Even covert work—indeed, especially covert work—requires legal authority. Without it, this group, no matter how motivated and talented, can be nothing more than a private army with the potential for becoming a mongoose gang of the Duvalier variety.

Surely, a man of Mr Cordner's experience would understand this.

Last week, even as Minister Warner denied knowing anything about the resurrection of the "Flying Squad", Mr Cordner gave a lengthy interview on i95.5FM, outlining in detail how his team has functioned, until ministry officials refused to sign off on payments, presumably on the grounds that the required process for approvals was not in place.

Mr Cordner spoke of having to dip into his own pocket to meet personal bills of his men. The experience has left him pained and disillusioned.

Since 2008, he has been talking about bringing the collective experience of the remaining Flying Squad members to the task of wrestling the crime jumbie. He seemed to have made no progress until last June when, inspired by Warner's vision as the new Minister of National Security, the team was pulled together and set to work with a range of facilities, including office space and cars.

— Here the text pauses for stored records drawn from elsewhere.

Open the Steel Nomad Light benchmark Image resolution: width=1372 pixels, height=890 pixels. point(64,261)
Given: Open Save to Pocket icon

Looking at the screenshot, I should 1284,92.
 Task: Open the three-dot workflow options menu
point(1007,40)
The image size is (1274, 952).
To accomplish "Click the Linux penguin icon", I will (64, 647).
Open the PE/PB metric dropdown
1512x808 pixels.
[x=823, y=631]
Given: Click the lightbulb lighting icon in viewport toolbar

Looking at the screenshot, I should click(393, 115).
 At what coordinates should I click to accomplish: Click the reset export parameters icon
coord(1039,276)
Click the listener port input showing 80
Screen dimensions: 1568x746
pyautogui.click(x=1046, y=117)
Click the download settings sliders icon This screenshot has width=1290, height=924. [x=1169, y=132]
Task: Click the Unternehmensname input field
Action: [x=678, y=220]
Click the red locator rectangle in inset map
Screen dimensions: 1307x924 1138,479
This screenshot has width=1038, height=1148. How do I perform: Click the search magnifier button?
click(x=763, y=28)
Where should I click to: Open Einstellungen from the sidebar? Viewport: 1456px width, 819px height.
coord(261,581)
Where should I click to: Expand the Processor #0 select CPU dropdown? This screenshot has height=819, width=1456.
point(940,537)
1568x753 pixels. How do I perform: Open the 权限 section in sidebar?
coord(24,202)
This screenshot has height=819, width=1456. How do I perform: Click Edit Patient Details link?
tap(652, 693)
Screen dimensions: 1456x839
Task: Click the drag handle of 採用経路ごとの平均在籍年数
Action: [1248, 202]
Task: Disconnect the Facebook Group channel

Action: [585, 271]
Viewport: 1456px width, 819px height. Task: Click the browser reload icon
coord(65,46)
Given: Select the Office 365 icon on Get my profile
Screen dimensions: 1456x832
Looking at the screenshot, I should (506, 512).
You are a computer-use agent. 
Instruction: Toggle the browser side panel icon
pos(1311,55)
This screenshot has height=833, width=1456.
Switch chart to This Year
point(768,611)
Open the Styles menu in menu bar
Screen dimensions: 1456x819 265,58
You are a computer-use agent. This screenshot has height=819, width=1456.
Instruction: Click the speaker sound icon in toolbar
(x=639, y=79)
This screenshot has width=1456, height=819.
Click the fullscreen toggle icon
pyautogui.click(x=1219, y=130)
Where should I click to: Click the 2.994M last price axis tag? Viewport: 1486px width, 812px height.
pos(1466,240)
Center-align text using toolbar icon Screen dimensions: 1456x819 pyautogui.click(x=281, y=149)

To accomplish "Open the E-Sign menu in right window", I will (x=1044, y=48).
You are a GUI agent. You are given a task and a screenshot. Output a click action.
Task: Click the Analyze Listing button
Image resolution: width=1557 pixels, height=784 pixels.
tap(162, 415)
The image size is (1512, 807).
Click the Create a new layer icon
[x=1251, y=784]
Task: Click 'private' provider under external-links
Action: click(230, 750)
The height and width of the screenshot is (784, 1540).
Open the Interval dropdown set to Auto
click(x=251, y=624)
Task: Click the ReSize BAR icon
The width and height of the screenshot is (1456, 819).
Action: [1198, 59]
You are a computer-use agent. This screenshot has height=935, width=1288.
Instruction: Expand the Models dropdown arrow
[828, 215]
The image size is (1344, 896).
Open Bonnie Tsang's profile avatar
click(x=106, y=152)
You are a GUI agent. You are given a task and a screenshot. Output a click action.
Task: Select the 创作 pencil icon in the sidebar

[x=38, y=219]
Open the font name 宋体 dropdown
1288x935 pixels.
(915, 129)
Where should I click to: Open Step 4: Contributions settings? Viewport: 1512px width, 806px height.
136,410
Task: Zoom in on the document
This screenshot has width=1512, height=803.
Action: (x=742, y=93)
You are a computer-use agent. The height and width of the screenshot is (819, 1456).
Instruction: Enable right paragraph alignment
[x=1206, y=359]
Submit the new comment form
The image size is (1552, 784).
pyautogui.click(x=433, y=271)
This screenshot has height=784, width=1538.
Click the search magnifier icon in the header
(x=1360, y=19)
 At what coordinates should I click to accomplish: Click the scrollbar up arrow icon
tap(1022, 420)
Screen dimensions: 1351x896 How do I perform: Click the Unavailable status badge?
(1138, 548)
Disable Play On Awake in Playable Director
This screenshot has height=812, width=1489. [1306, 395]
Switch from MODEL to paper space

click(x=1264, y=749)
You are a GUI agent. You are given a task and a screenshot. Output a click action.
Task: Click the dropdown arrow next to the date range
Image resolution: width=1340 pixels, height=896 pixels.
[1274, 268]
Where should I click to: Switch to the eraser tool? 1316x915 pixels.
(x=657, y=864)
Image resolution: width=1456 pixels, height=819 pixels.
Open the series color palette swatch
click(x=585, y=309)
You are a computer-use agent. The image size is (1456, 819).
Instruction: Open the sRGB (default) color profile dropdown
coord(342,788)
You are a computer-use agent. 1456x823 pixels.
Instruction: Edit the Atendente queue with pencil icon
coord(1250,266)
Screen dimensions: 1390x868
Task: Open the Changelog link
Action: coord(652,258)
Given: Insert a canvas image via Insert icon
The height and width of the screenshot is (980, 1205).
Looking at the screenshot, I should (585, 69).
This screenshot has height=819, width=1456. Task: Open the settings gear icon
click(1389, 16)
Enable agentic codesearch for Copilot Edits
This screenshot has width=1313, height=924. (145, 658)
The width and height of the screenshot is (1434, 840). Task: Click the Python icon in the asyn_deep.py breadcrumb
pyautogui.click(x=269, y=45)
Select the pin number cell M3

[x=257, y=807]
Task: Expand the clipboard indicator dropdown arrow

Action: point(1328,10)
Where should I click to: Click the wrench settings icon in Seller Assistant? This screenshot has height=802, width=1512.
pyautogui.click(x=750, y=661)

According to him, the "squad" had assisted in the detection and solving of a number of crimes that had been beyond the ability of the Police Service.

Notwithstanding Minister Warner's denials, there is much to be investigated in this matter.

Was he a rogue minister acting without Cabinet and legal authority? Or were the members of this "squad" a bunch of vigilantes who had engaged in police work without the required legal authority?

Or what?

On the national calendar of T&T, the reign of the Merry Monarch is the real marker of time, dividing one year of mas from another.

This year, out of the blue, Super has surfaced to temper the mindless freneticism and stir our soul, bringing with him the possibility of a new start. Hallelujah, give praise!